Benny Rose wyłania się jako mroczna, pokręcona opowieść, idealna na sezon Halloween, ale daleko jej do jedynej oferty Piper.

Autor opublikował wiele opowiadań w szerokiej gamie antologii. Możesz także przeczytać jej poprzednią nowelę Posiadanie Natalie Glasgow.

Jeśli chodzi o reprezentację społeczności LGBTQ w przestrzeni horroru, Piper zwraca uwagę, że dla niej rezonuje to jako poczucie nieobecności.

„Po jakimś czasie zauważam nieobecność” - powiedziała. „Tak jak oglądasz wystarczająco dużo filmów i nie widzisz nikogo, kto cię reprezentuje, zaczynasz to czuć, zanim to zauważysz. Lepiej widzę reprezentację na piśmie. Nie dlatego, że jest świetny, ale dlatego, że odstaje. Jeśli czytam zbiór opowiadań, a któryś z bohaterów jest gejem, od razu wydaje mi się: „Och, oni to zrobili!”. Szczególnie zauważam, gdy pisarz nie jest LGBT ”.

Jeśli chodzi o jej własne teksty, mówi, że były chwile, kiedy zadawała sobie pytanie, czy jej praca zostanie odrzucona przez publiczność i wydawców, jeśli postać jest członkiem społeczności LGBTQ. Dla niej włączenie stało się kwestią pewności siebie tak samo, jak cokolwiek innego. Istniała obawa, że ​​być może, ponieważ nie była jeszcze autorką, ryzyko było większe.

W końcu jednak zdała sobie sprawę, że nigdy nie zadowoli wszystkich swoim pisaniem, które na swój sposób wyzwala.

„Jeśli masz postać, która jest tam gejem lub jakąkolwiek inną postać queer, a historia nie ma nic wspólnego z byciem queer, to są tacy, dlaczego ta postać jest w ogóle tutaj? To nie jest ważne. Ale jeśli jest to historia, w której są motywy gejowskie, inna grupa ludzi odrzuci ją, mówiąc, że to tylko opowieść ze stwierdzeniem, czy to tylko polityka czy cokolwiek. Nie możesz wygrywać z ludźmi ”.

Następnie zwraca uwagę na znaczenie różnych perspektyw w opowiadaniu historii.

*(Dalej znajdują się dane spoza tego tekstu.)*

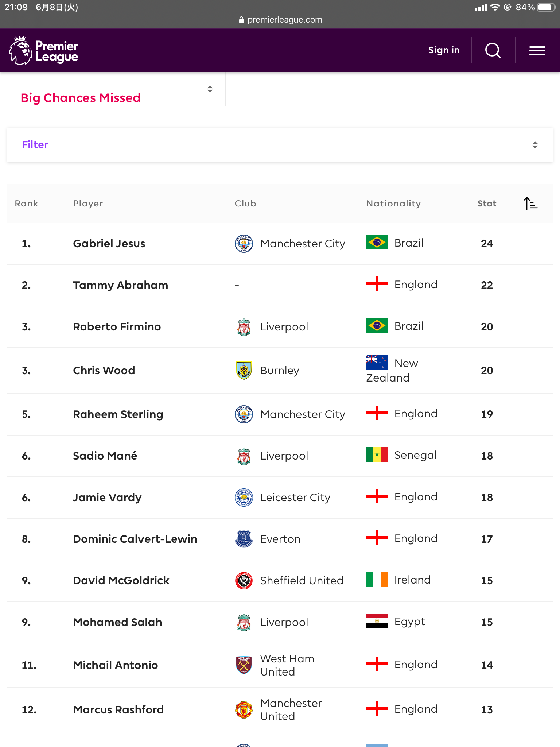
Task: Click Gabriel Jesus's Manchester City badge
Action: 244,244
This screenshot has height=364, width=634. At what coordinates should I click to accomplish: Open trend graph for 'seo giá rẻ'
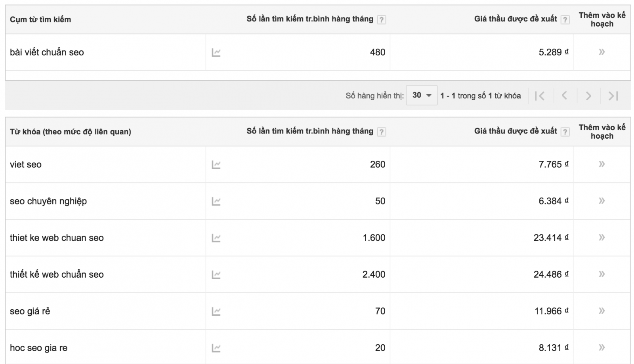pos(216,311)
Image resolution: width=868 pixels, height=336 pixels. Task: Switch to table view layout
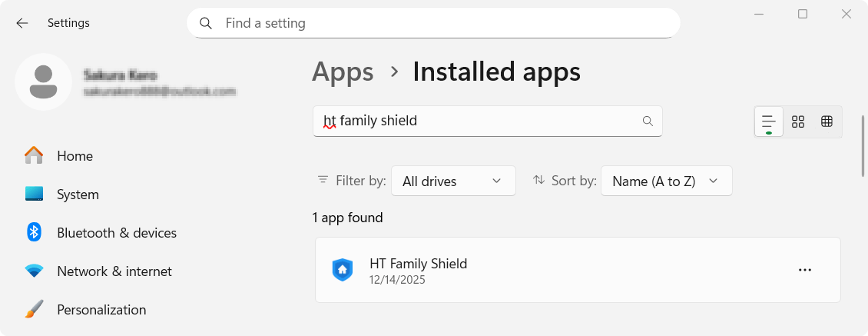click(x=827, y=121)
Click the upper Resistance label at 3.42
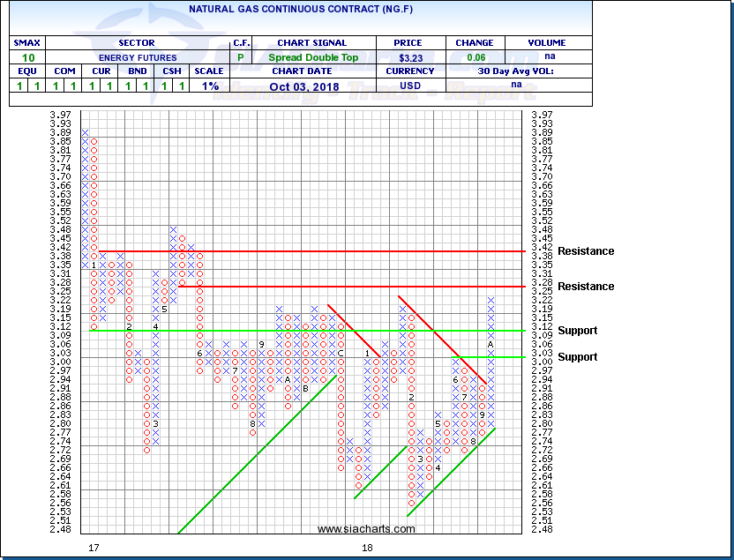The height and width of the screenshot is (560, 734). [x=585, y=251]
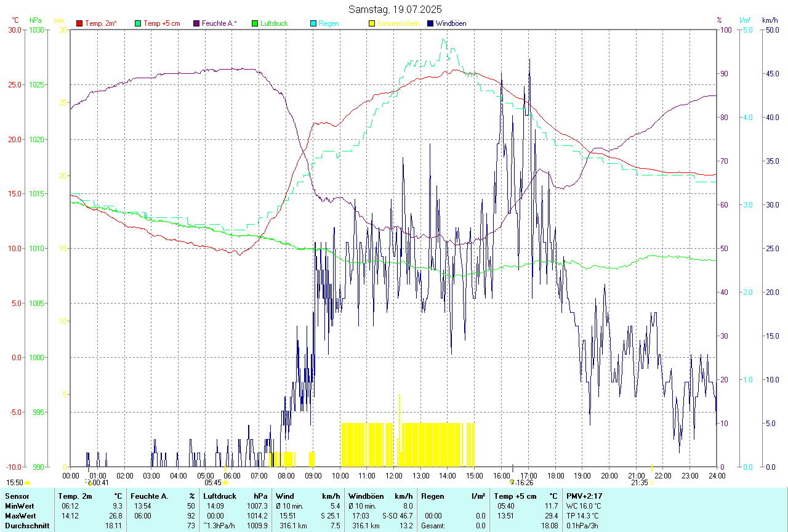
Task: Select the Windböen legend label
Action: point(451,23)
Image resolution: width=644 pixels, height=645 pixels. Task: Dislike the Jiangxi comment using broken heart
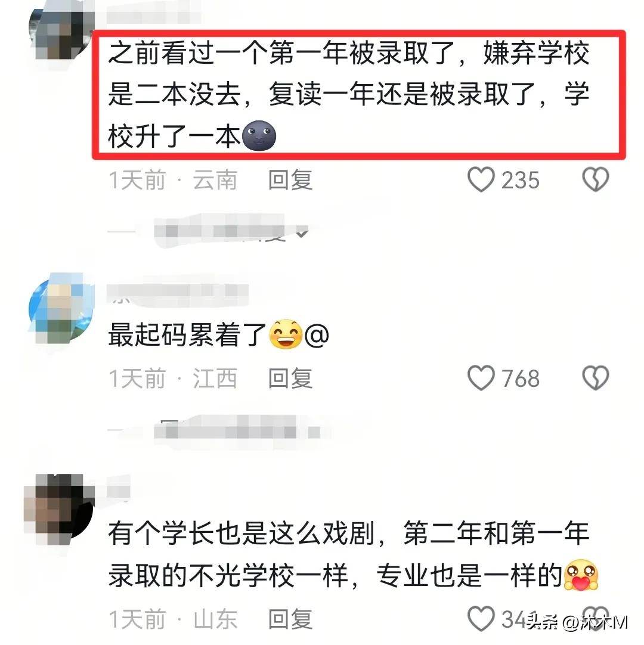(596, 378)
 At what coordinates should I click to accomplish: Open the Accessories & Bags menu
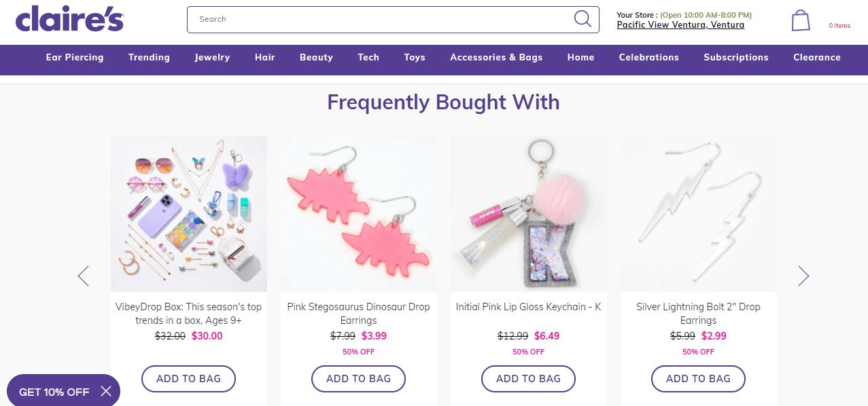(x=496, y=58)
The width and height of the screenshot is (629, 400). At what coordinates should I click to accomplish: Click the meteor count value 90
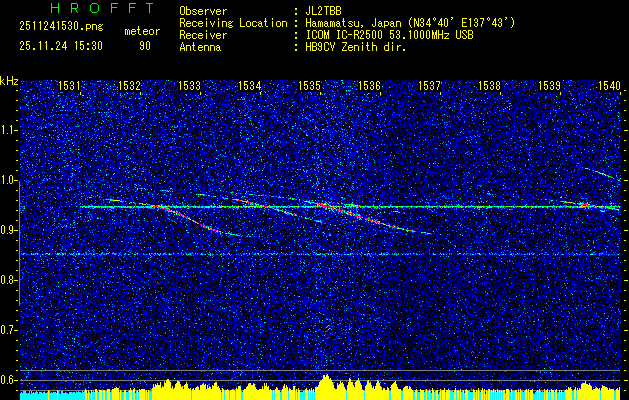tap(145, 45)
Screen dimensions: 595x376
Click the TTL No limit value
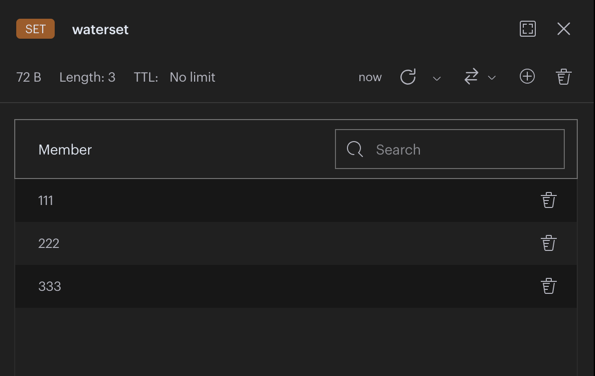(192, 77)
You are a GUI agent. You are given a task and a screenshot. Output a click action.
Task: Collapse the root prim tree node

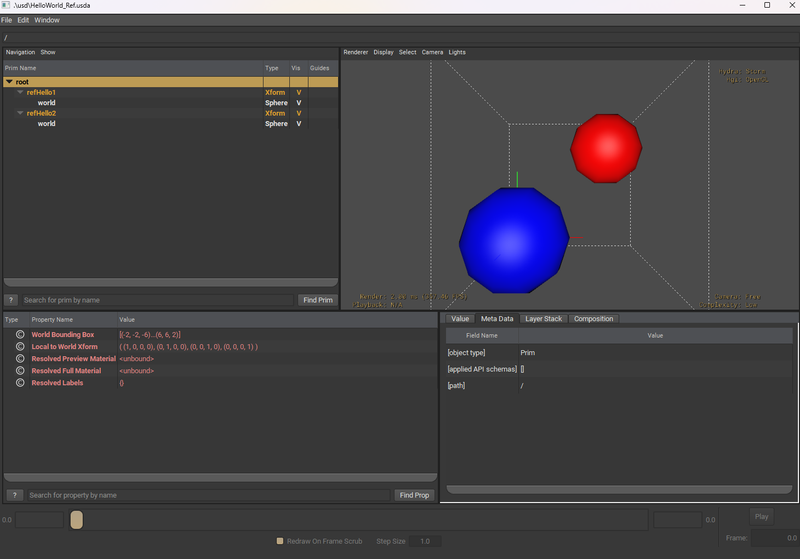tap(10, 82)
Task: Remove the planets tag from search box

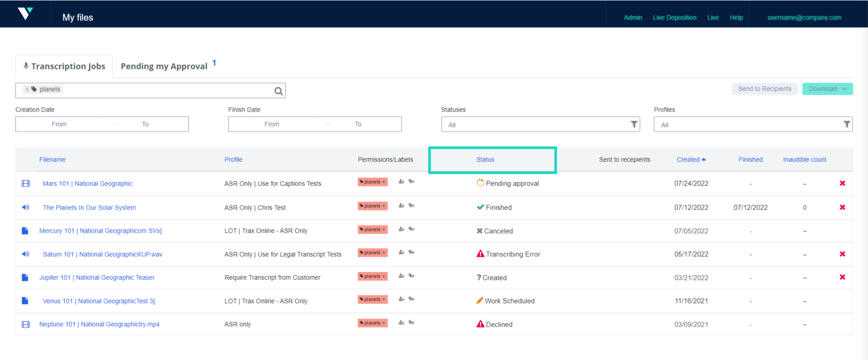Action: click(27, 89)
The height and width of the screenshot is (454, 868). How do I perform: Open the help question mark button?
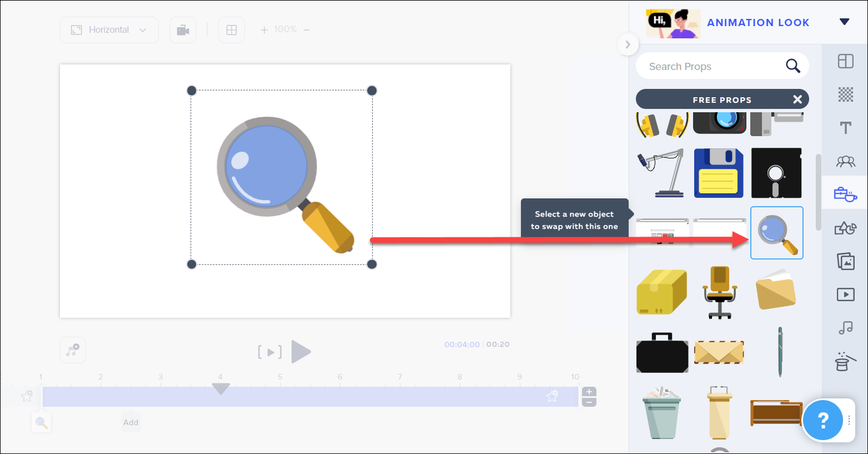pyautogui.click(x=822, y=420)
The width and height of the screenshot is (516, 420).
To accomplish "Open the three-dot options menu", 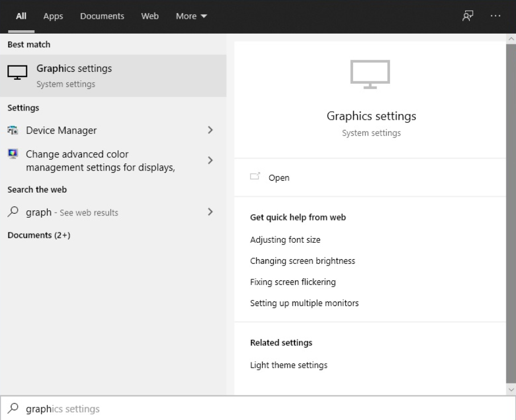I will (495, 16).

„Ktoś z innej perspektywy będzie miał różne sposoby opowiadania historii” - wyjaśnił autor. „Każdy powinien tego chcieć. To po prostu korzystne dla wszystkich. Fani mówią, że chcą nowego horroru, ale nie naprawdę nowego, gdy muszą spróbować, a może to nie to samo. Chcą czegoś, co wydaje się nowe, tak jak w przypadku nich, gdy mieli piętnaście lat i po raz pierwszy czytają książkę dla dorosłych. Chcą, żeby tak było, ale tylko dla nich i nikogo więcej ”.

Miesiąc dumy z horroru narodził się właśnie z tego uczucia. Nowe perspektywy, nowe opowiadanie historii, ożywia i podnosi poprzeczkę gatunku. Dodaje warstwy niuansów i włącza całkowicie nowe spektrum doświadczeń do narracji.

Hailey Piper jest przykładem tej zmiany, a jej głos jest ekscytującym dodatkiem do gobelinu, jakim jest literatura grozy.

Recenzja „Wojny domowej”: czy warto obejrzeć?

Kliknij, aby dodać komentarz

Musisz być zalogowany, aby dodać komentarz Zaloguj

Dodaj komentarz

Kino

Seria filmów „Martwe zło” doczeka się DWÓCH nowych części

Opublikowany

on

Ponowne uruchomienie klasycznego horroru Sama Raimiego wiązało się z ryzykiem dla Fede Alvareza The Dead Zły w 2013 roku, ale to ryzyko się opłaciło, podobnie jak jego duchowa kontynuacja Zło Martwe Powstanie w 2023 roku. Teraz Deadline donosi, że serial doczeka się nie jednego, ale drugiej świeże wpisy.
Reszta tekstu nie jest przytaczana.